Oberverwaltungsgericht Niedersachsen
Beschl. v. 20.05.2015, Az.: 7 OB 18/15

Bibliographie

Gericht
OVG Niedersachsen
Datum
20.05.2015
Aktenzeichen
7 OB 18/15
Entscheidungsform
Beschluss
Referenz
WKRS 2015, 45259
Entscheidungsname
[keine Angabe]
ECLI
[keine Angabe]

Verfahrensgang

vorgehend
VG - 03.03.2015 - AZ: 5 A 6230/13

Tenor:

Auf die Beschwerde der Klägerin wird der Beschluss des Verwaltungsgerichts Hannover - Berichterstatterin der 5. Kammer - vom 3. März 2015 aufgehoben.

Gründe

I.

Die Klägerin ist ein Eisenbahnverkehrs- und Eisenbahninfrastrukturunternehmen.
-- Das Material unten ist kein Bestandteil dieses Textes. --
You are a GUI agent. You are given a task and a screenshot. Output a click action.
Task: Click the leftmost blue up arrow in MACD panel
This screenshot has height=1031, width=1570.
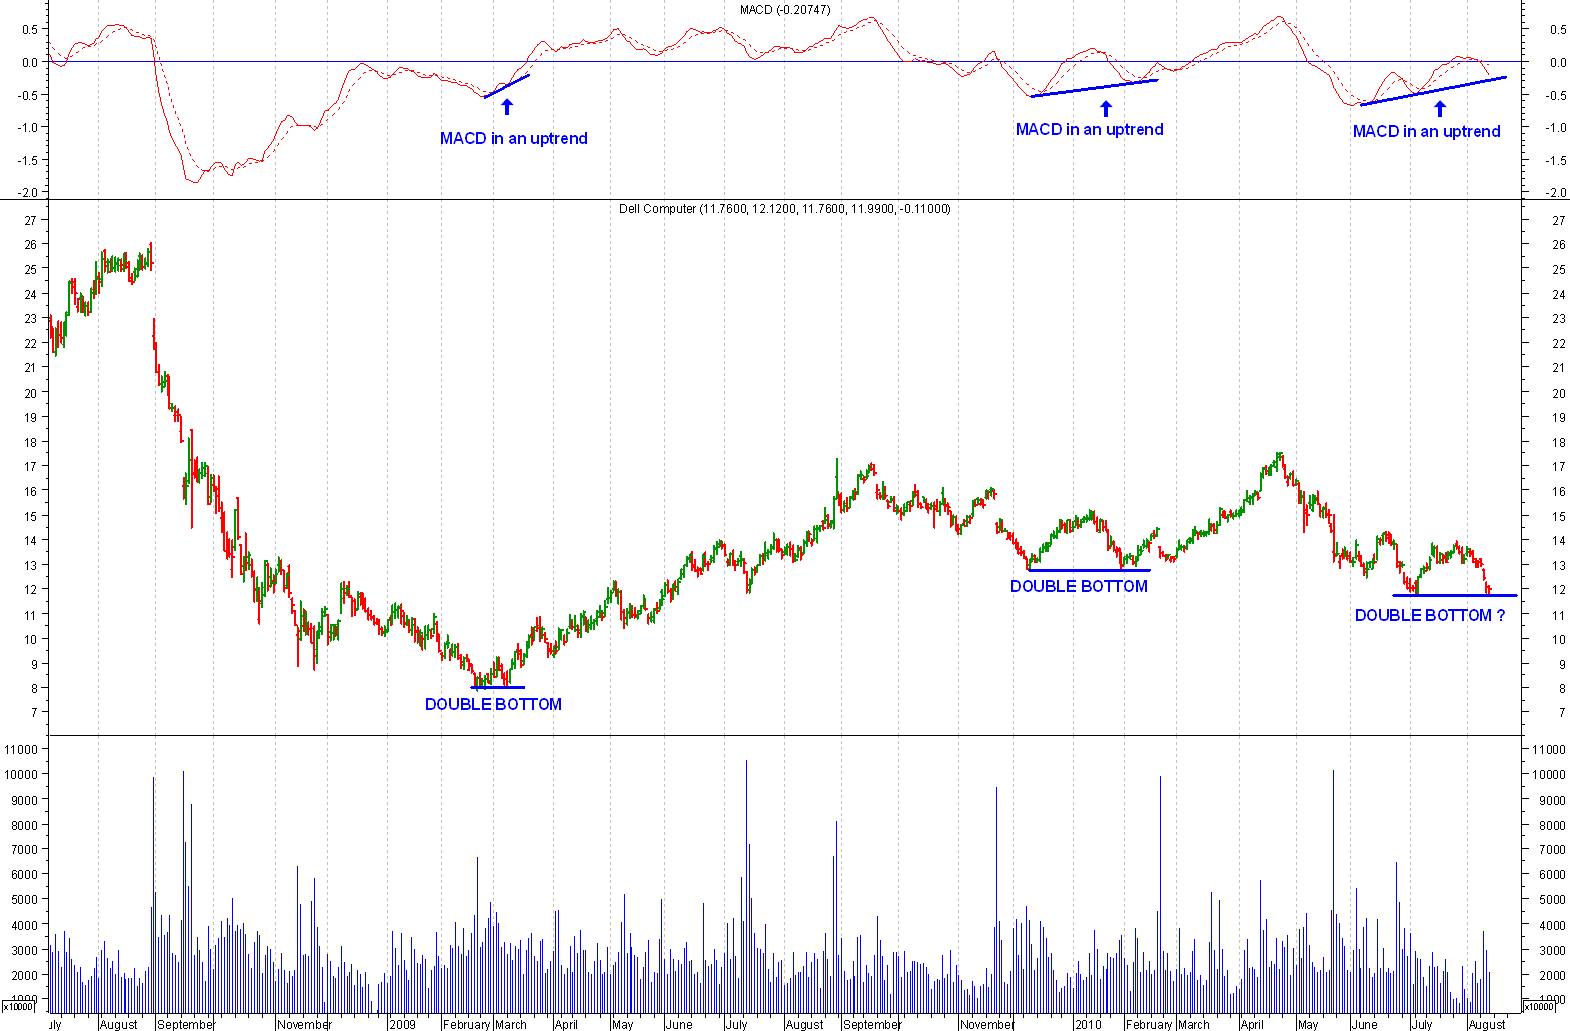(507, 107)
Sie betreibt aufgrund einer Genehmigung des Niedersächsischen Ministeriums für Wirtschaft, Arbeit und Verkehr vom 18. Dezember 2012 und einer Erlaubnis dieses Ministeriums vom 10. Mai 2013 den Bahnsteig 3 am Gleis 4 des Bahnhofs Sulingen als Eisenbahninfrastruktur des öffentlichen Verkehrs in der Gestalt einer öffentlichen Serviceeinrichtung. In dem bei dem Verwaltungsgericht anhängigen Klageverfahren (Az.: 5 A 6230/13) verfolgt die Klägerin das Begehren, die Beklagte zu verpflichten, der Beigeladenen als Betreiberin der angrenzenden Schienenwege aufzugeben, ihr, der Klägerin, den Anschluss ihres Bahnsteigs 3 an das Gleis 4 der Beigeladenen im Bahnhof Sulingen unter Beibehaltung der derzeitigen Anbindung des Bahnhofs an die Strecken 2982 Sulingen in Richtung Barenburg und 1744 Sulingen in Richtung Diepholz zu gestatten und ihr ein Angebot zum Abschluss eines Infrastrukturanschlussvertrags gemäß § 13 Abs. 1 des Allgemeinen Eisenbahngesetzes (AEG) zu unterbreiten. Das Verwaltungsgericht hat das Verfahren durch Beschluss der Berichterstatterin vom 3. März 2015 "bis zum rechtskräftigen Abschluss des gegen den Planfeststellungsbeschluss vom 16. November 2011 (Az.: 58111 Pap 53/10) gerichteten verwaltungsgerichtlichen Verfahrens - zurzeit anhängig beim Bundesverwaltungsgericht (7 B 2.14, 7 C 14.14) -" ausgesetzt. Mit dem bezeichneten Planfeststellungsbeschluss hatte das Eisenbahn-Bundesamt das von der Beigeladenen getragene Vorhaben "Verbindungsspange Sulingen“ planfestgestellt. Gegenstand des Vorhabens ist der Bau eines ca. 422 m langen Gleises zur Herstellung einer direkten Verbindung der bisher über den Bahnhof Sulingen führenden Strecken 1744 Diepholz-Nienburg und 2982  Sulingen-Barenburg. Durch das Vorhaben wird der Bahnhof Sulingen vom Schienennetz abgetrennt, weil künftig Abzweigstellen und Weichen zum Anschluss an den Bahnhof nicht mehr vorgesehen sind. Der beschließende Senat hat die gegen den Planfeststellungsbeschluss erhobene Klage der Klägerin durch Urteil vom 19. September 2013 abgewiesen (7 KS 209/11, juris). Auf Antrag der Klägerin hat das Bundesverwaltungsgericht dagegen mit Beschluss vom 19. August 2014 (7 B 2.14) die Revision zugelassen, über die noch nicht entschieden ist (Az. nunmehr: 3 C 2.15).

II.

Die Beschwerde der Klägerin gegen den Beschluss des Verwaltungsgerichts vom 3. März 2015 ist gemäß § 146 Abs. 1 VwGO statthaft und auch sonst zulässig. Sie hat auch in der Sache Erfolg, denn die Voraussetzungen für eine Aussetzung des Klageverfahrens (5 A 6230/13) gemäß § 94 VwGO sind nicht gegeben.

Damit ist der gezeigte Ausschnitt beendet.